■ Text passage
=== Section Start ===
AIAS Fellows' Seminar: Paul Denton, AIAS Fellow
Search for a Cure. Characterizing and Targeting Persistent HIV Reservoirs in Patients
Info about event
The AIAS Auditorium, Building 1632, Høegh-Guldbergs Gade 6B, 8000 Aarhus C
Latent human immunodeficiency virus (HIV) infection is defined as the persistence of inactive, but replication competent virus despite therapy. Overcoming latent HIV infection is the biggest challenge in the search for an HIV cure. My goals for this presentation are: (i) to communicate recent findings regarding the intestines as an anatomical site that harbors latent HIV infection and (ii) to relate current results from small clinical studies evaluating novel HIV cure interventions intended to eliminate latent HIV infection.
=== Section End ===
■ How to complete this task
Carry on the seminar announcement about persistent HIV reservoirs, starting right after its last sentence. The records below this point come from a separate, unrelated source.

■ Available data
=== Section Start ===
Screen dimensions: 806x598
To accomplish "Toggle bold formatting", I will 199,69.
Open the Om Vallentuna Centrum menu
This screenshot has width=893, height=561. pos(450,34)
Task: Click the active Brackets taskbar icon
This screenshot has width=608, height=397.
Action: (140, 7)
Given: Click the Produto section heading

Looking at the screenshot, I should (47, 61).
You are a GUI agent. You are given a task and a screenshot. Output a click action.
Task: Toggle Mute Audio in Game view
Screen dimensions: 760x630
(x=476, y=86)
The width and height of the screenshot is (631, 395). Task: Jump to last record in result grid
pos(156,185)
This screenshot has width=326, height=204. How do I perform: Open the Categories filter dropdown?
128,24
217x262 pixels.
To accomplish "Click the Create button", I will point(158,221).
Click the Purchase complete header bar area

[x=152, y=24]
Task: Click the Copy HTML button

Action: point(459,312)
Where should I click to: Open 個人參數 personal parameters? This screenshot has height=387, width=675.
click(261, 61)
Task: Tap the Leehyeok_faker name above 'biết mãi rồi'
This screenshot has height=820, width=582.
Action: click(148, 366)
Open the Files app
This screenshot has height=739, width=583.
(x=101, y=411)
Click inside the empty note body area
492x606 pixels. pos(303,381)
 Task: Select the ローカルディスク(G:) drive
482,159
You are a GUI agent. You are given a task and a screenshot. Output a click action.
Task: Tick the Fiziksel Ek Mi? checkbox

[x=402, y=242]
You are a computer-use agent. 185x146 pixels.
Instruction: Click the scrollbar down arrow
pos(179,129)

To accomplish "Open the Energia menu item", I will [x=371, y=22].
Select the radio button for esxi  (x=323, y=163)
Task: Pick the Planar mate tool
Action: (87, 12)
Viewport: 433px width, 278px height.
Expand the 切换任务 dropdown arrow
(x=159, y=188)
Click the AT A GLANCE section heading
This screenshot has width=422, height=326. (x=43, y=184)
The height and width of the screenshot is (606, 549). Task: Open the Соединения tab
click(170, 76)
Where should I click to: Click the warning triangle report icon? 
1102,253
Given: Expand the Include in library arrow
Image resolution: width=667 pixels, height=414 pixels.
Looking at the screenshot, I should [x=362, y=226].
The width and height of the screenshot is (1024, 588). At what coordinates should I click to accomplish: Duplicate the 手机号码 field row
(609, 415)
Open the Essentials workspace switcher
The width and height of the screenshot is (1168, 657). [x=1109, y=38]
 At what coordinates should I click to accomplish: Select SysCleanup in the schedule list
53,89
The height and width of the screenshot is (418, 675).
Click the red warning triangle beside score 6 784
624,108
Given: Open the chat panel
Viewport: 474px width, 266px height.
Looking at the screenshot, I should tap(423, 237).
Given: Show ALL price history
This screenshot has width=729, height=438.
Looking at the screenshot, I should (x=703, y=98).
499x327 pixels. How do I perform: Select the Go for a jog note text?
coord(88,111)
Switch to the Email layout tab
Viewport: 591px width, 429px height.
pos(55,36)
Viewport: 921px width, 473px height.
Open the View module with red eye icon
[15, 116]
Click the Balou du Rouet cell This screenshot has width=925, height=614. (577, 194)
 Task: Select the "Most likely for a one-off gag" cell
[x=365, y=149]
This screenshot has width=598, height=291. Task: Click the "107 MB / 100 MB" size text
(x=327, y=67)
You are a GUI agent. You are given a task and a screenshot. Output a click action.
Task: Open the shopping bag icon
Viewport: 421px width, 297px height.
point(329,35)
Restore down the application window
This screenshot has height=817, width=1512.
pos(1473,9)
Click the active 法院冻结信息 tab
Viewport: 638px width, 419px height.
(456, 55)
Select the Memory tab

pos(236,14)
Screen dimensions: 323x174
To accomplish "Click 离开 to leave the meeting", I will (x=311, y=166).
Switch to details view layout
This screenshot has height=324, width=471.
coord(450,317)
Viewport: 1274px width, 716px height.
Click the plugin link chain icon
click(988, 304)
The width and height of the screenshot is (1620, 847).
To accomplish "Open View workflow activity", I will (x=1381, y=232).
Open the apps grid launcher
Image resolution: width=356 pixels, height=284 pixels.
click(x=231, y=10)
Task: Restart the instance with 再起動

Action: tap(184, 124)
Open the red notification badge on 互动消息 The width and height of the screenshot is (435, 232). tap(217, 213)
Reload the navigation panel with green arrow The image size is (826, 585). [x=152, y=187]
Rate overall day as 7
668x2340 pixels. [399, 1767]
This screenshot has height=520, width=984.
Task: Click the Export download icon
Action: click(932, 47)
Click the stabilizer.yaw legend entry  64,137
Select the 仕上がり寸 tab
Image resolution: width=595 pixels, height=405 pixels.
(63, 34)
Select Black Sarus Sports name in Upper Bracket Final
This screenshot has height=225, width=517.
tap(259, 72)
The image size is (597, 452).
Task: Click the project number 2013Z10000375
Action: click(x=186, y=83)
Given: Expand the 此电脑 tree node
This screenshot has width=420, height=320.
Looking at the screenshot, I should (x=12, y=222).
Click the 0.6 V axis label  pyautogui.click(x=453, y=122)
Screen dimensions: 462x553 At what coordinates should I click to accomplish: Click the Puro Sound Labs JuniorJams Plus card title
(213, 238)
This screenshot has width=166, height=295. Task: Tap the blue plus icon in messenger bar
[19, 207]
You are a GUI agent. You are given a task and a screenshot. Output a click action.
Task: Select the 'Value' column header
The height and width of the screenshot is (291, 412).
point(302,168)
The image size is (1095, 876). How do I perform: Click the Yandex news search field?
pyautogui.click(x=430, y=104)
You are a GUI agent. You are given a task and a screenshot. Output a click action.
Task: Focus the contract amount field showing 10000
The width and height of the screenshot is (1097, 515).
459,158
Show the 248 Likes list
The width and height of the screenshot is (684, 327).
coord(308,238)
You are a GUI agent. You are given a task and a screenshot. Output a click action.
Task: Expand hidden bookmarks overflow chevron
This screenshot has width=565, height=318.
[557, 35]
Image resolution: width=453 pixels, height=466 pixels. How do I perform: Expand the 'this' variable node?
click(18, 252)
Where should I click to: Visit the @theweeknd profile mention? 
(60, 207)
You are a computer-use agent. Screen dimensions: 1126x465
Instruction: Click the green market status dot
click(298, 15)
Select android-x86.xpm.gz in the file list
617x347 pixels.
=== Section End ===
■ Task answer
Paul W. Denton is an AIAS Jens Christian Skou Fellow. He earned his Ph.D. in Immunology from the University of Texas Southwestern Medical Center at Dallas in 2008. His thesis research topic was HIV transmission and the prevention of transmission in humanized mice. Paul went on to study HIV latency and to evaluate the in vivo efficacy of antivirals in humanized mice as a research instructor at the University of North Carolina at Chapel Hill. In January 2014, Paul joined the faculty at Aarhus University where he conducts patient-based research into HIV latency with a focus on virus persistence in the intestines.
Paul Denton's project at AIAS.
What is a Fellows' Seminar?
The AIAS Fellows' Seminar is a session of seminars held by the AIAS fellows or by other speakers proposed by the fellows. In each seminar, one fellow will present and discuss his/her current research and research project, closing off with a question and discussion session.